Perhaps he might be interested to know that I had to call the police last week to report a gang of products of New Labour's educational policy who were drinking, smoking, swearing, yelling at passers-by, dodging traffic, the usual things that they get up to when they're bored and have nothing else to do other than to piss other people off. Okay, it wasn't an emergency, so I called the dedicated line set up specifically to report anti-social behaviour. Someone would be along in a while, I was assured. My civic duty fulfilled, I sat down to watch some TV and tried to ignore the sounds of breaking glass, demented giggling and screeching tyres as the kids wandered into the traffic.

The following day, more out of curiosity than anything else, I rang the police to see what the outcome of the incident was and was told by the controller that officers had attended the scene just five minutes after our call had been placed, that they found that the crowd had dispersed, and thus the report had been closed. Erm...unless I'd slipped into a parallel dimension sometime during the night and imagined the screeching and the breaking glass, someone was being a little...creative with the truth.

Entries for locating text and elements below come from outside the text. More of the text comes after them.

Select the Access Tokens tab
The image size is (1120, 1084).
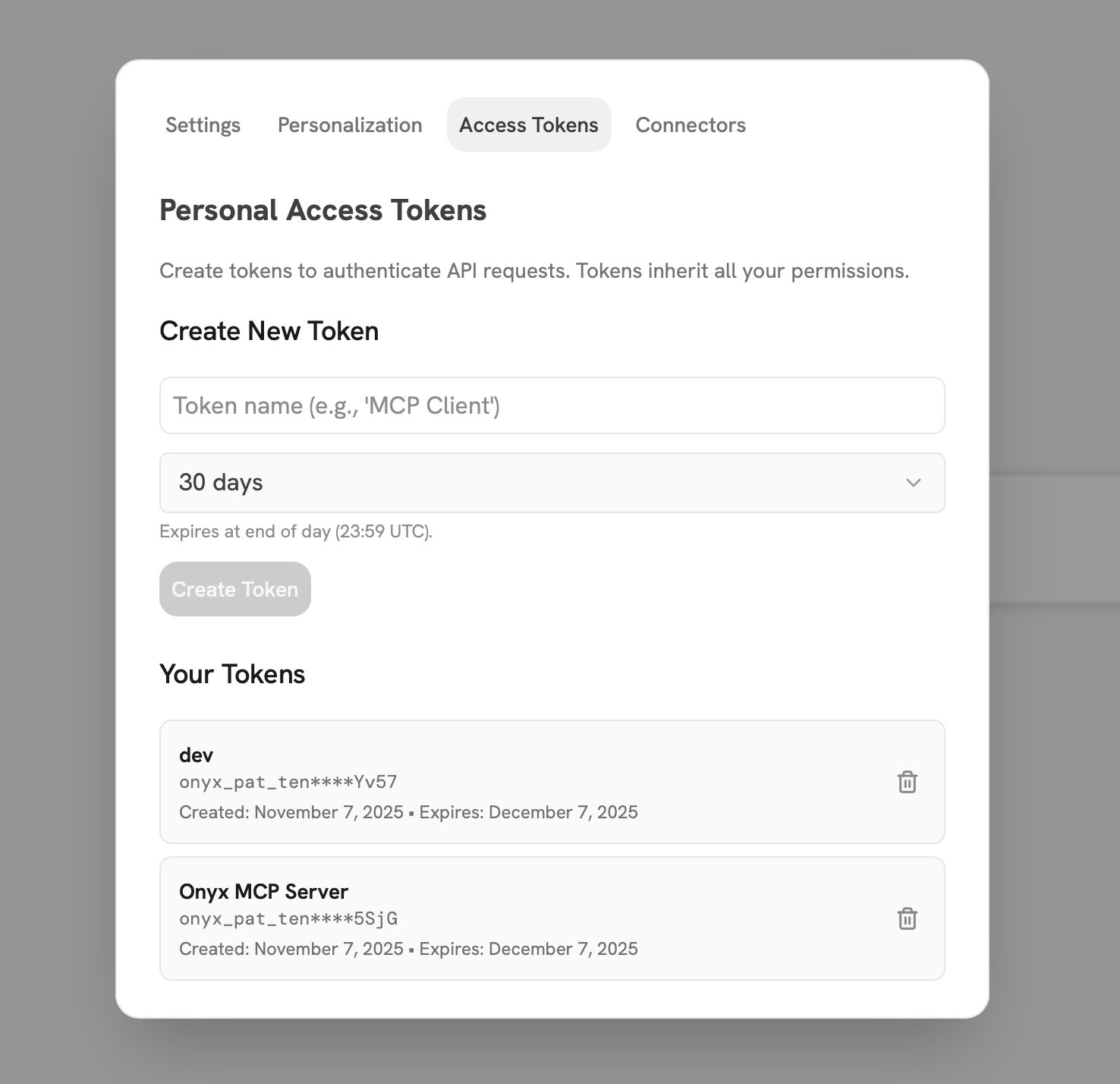(528, 124)
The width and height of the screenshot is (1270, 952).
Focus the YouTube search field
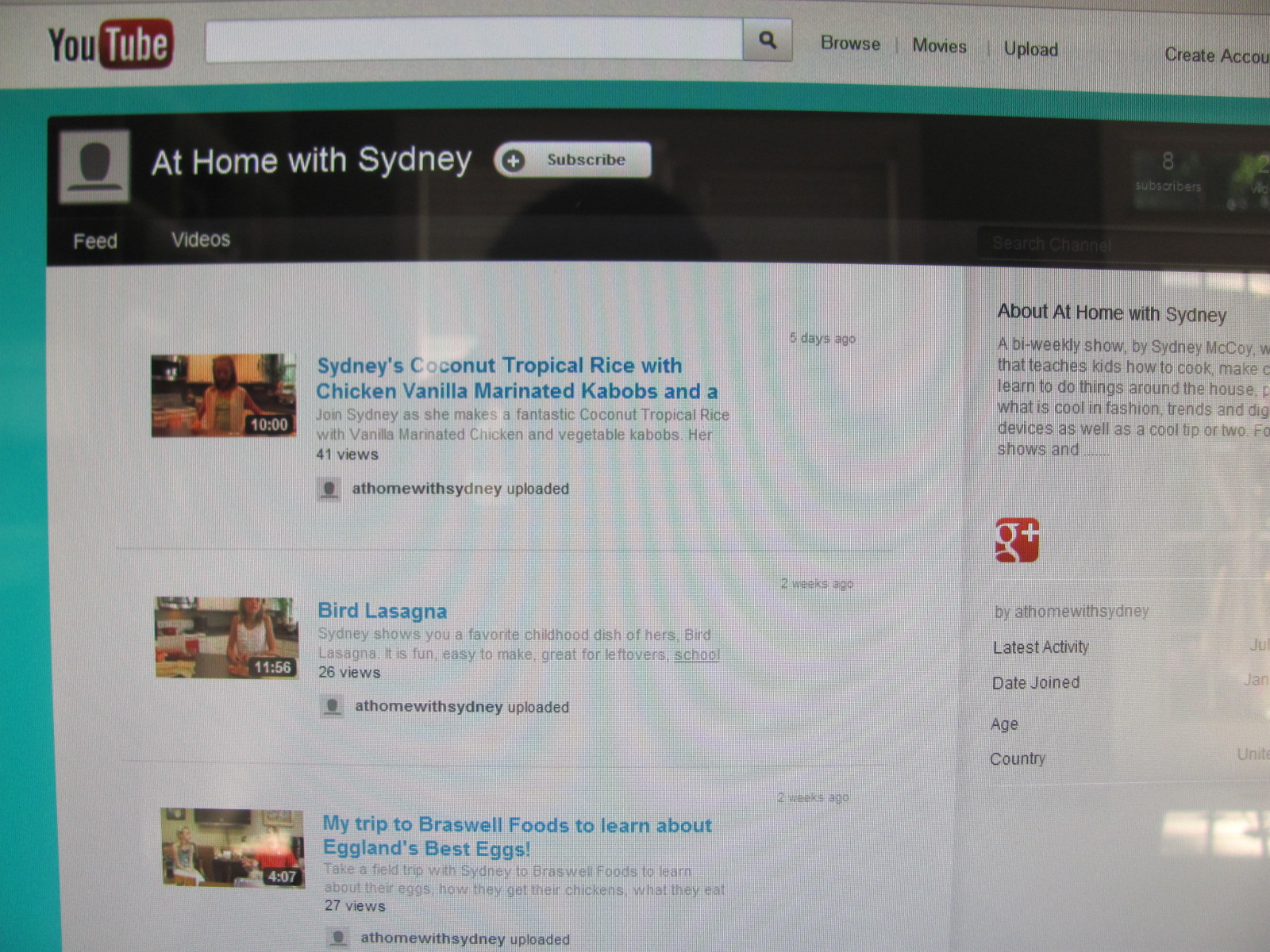pyautogui.click(x=474, y=39)
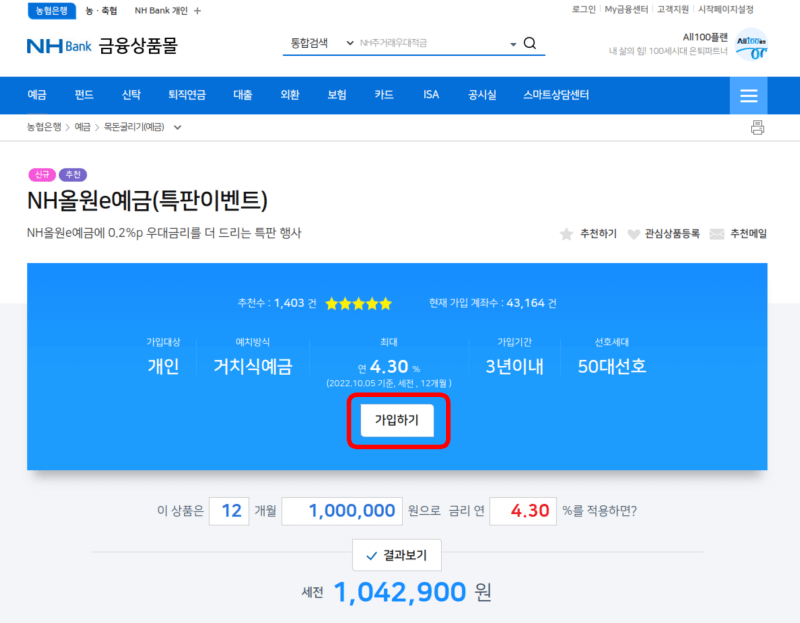Image resolution: width=800 pixels, height=623 pixels.
Task: Click the 관심상품등록 heart icon
Action: pyautogui.click(x=635, y=232)
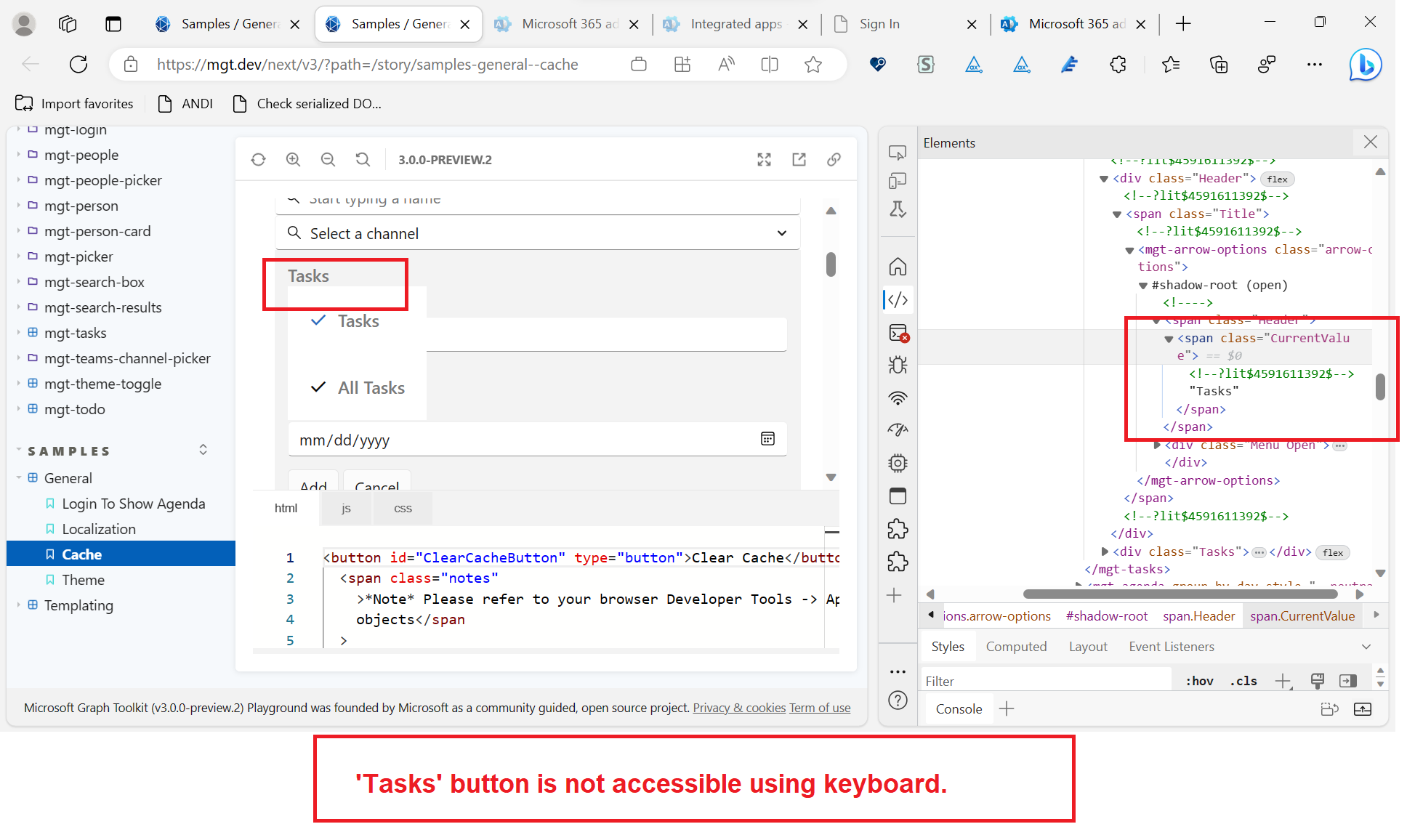Open the preview in fullscreen mode
The image size is (1407, 840).
764,159
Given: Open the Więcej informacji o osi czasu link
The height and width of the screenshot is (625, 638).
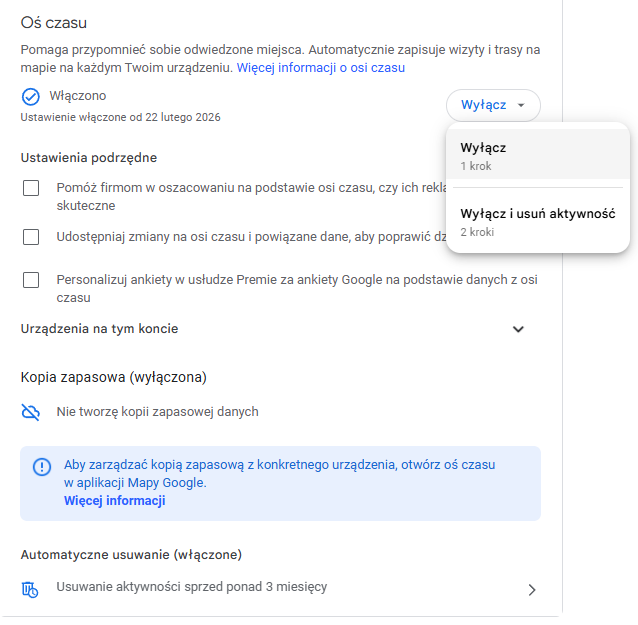Looking at the screenshot, I should [320, 68].
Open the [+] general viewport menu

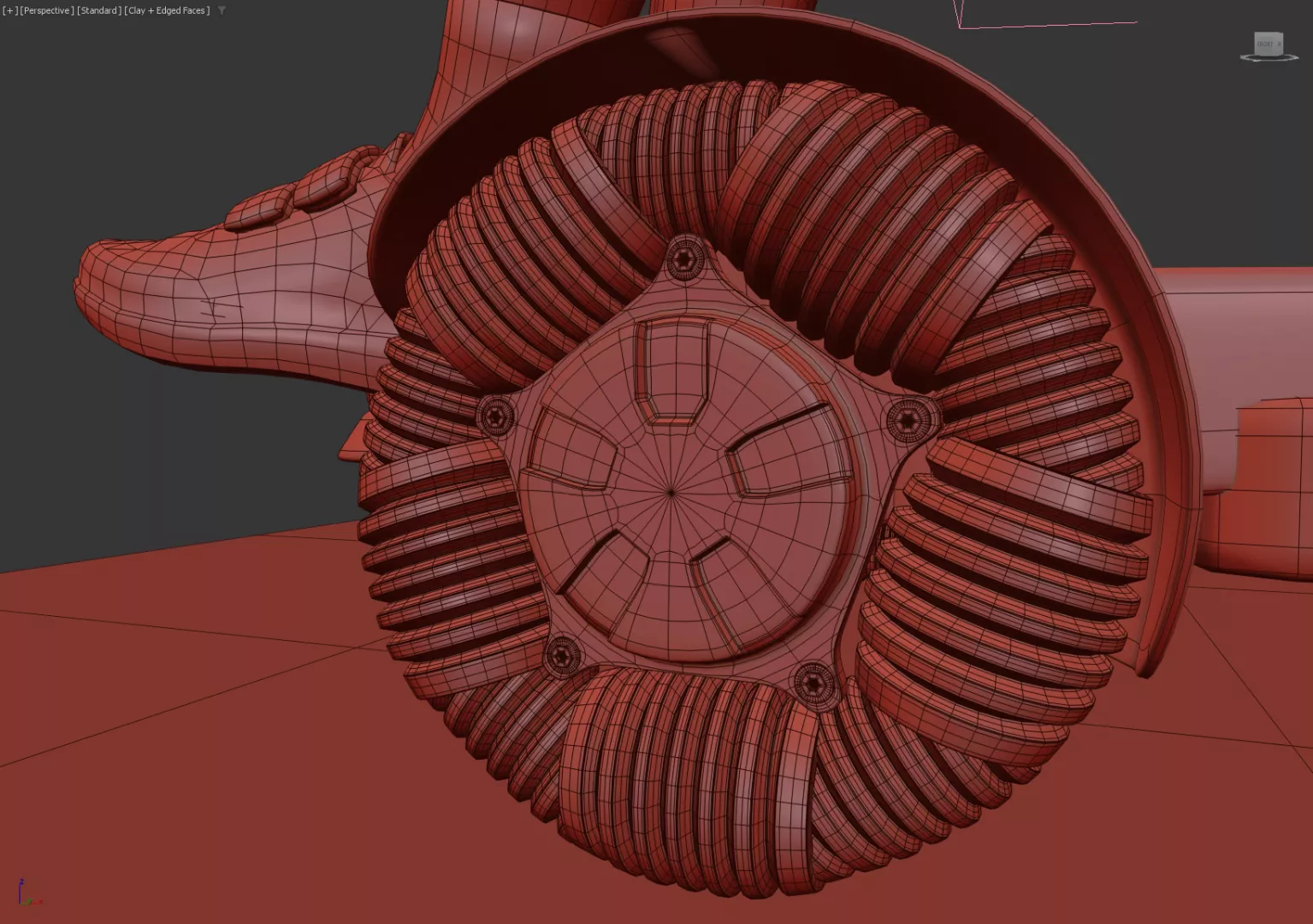tap(9, 11)
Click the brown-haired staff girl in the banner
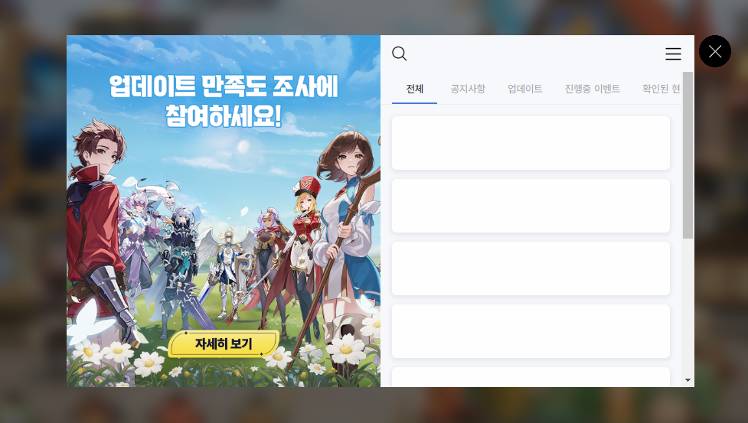Screen dimensions: 748x423 point(346,224)
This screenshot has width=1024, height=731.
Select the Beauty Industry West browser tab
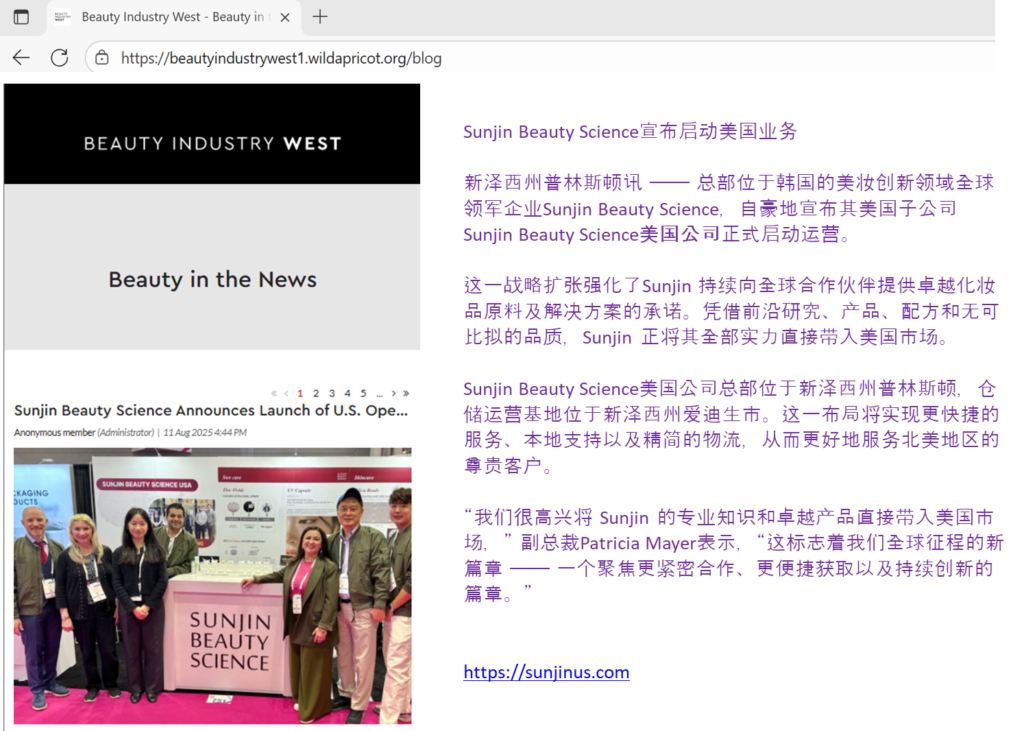click(x=170, y=17)
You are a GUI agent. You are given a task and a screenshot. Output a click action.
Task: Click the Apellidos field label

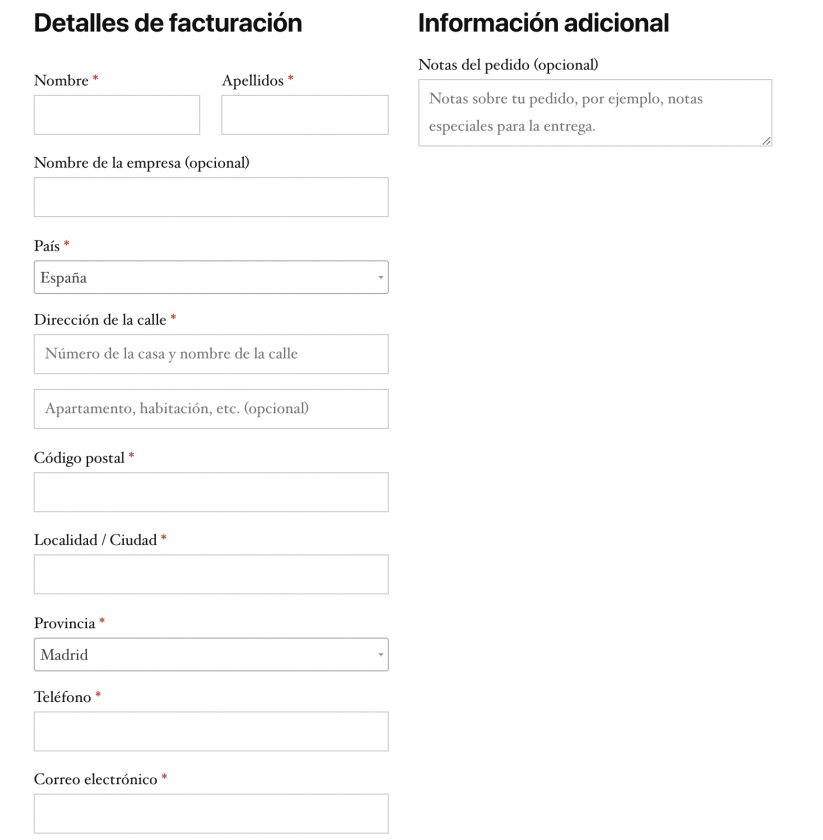(253, 81)
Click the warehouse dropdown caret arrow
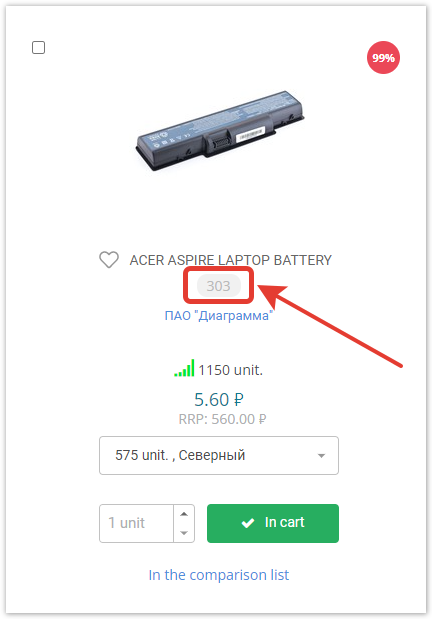Image resolution: width=432 pixels, height=619 pixels. pos(321,456)
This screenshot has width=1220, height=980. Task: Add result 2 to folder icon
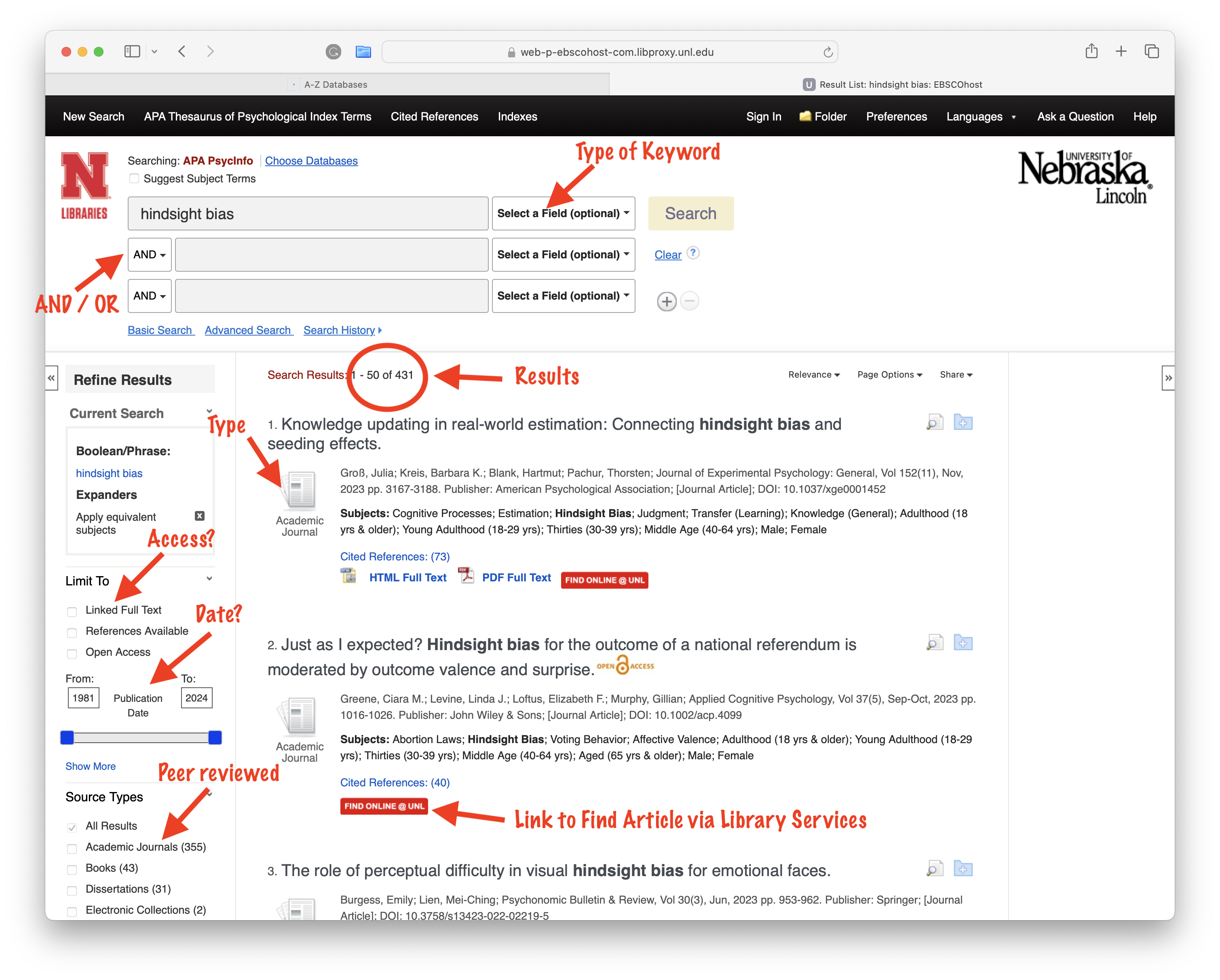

I requested a call back from the officer, who had supposedly attended, to discuss this little oversight. He did call back the following day, to his credit, and tried to explain that there had been a 'miscommunication' - that the attending officers had been on their way to respond when they had been called away to another more serious incident and thus had not attended the scene at all. So where exactly had this story written into the report about the children 'last being seen in the vicinity of such-and-such a street' come from?

Ah, I thought. Suddenly everything becomes clear.

I don't blame the police at all in this. It's not their fault that they have been forced to close off less-serious incidents by being more colourful in their reports than the average six year old with a pack of Crayolas, and just as truthful. They're stretched to breaking point already, and clearly some incidents are far more important than others and they have to prioritise. That, I understand. What I don't understand is the system that has resulted in them being forced to meet unrealistic targets set for them by the government who simply don't look favourably on a force whose ratio between reported crimes and closed incidents is wide enough to sail the Titanic through. How many other crimes are closed off like this, making it appear as though the police are doing such a sterling job so that the politicians can spout rhetoric about how wonderfully they are doing in their efforts to reduce crime and get more police on the streets? Don't these idiots realize that people's experiences are so far and gone from this Utopian vision of Britain in which Eddie Izzard seems to reside that they are little more than a smudge of volcanic ash on the horizon?

This country is in a far worse state now than it has ever been: Unemployment is sky-rocketing as more manufacturing is being moved abroad; businesses are being crippled by ridiculous laws being set by European politicians who are clearly so out of touch with reality that they genuinely believe Elvis lives on the moon; young people are coming out of universities with qualifications coming out of their assholes but who can't use a pipette or multiply without a calculator; illegal immigration is more out of control than ever, and now the police are being forced to make up reports for the sake of statistical performance.

I'm not sure what the answer is. I'm of the opinion that all politicians of all parties are pretty much the same - all little more than liars and manipulators out to secure their second home allowances, the funding for their duck ponds and the nepotistic appointments of their staff so that their own families, at least, remain safe from the recession that is crippling the rest of the country.

Maybe we should just all stay at home on May 6th. Perhaps that would be the clearest message any of us could send. Poor Emily Pankhurst must be spinning in her grave. If only any of those people coming out of university actually knew who she was.